Russia, like Iran, has periodically sought to challenge the United States through partnerships with anti-U.S. regimes. Even as its sustained invasion of Ukraine has weakened its ability to project power into the Western Hemisphere, Russia has played a dangerous niche role in the information warfare space in Latin America, collaborating with friends such as Cuba and Venezuela in using traditional and social media to send messages that undermine pro-Western democracies. If Russia-NATO tensions escalate over Ukraine, it could leverage anti-U.S. partners in the Western hemisphere to threaten the U.S. from the region.

The threats the U.S. faces in Latin America are real and pressing. They involve regimes—China, Russia, Iran—that undermine our interests in other regions of the world.
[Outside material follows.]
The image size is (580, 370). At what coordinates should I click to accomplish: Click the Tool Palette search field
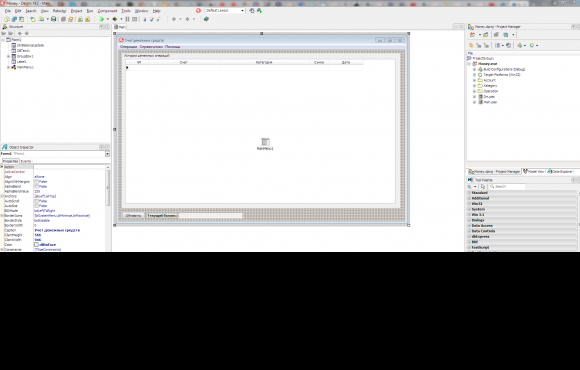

What, then, should our response be?

In the spirit of the original Monroe Doctrine, dialogue with the region over the activities of China, Russia, and Iran must convey a sense of solidarity in shared interests, not a U.S. imposition. The U.S. can do far more to help the region strengthen its institutions to best secure the opportunities and navigate the perils in dealing with these actors. 

In shaping the region’s choices, the balance between U.S.-friendly democracies versus anti-U.S. populist regimes will become ever more important. One of the most important strategic steps the U.S. can take is to work with countries of the region through institutional strengthening, economic programs, and security cooperation, to help ensure that democracies succeed in producing results for their peoples. The U.S. should also redouble its efforts to educate regional partners about the perils of Russian information operations, Iranian surrogate terrorist networks and other threats, and the seemingly non-threatening ways that Chinese commercial assets and relationships could be put to military use in time of war.

As the Monroe Doctrine turns 200, its continued success depends on Latin America’s choices, rather than its obedience. If Latin America stands in solidarity with the U.S. against the new generation of extra-hemispheric threats, it’ll be not because the U.S. demands it, but because the region recognizes that doing so is in its own self-interest.

Dr. Evan Ellis is a research professor of Latin American studies at the U.S. Army War College Strategic Studies Institute. He is also a senior associate in the Americas Program at the Center for Strategic & International Studies.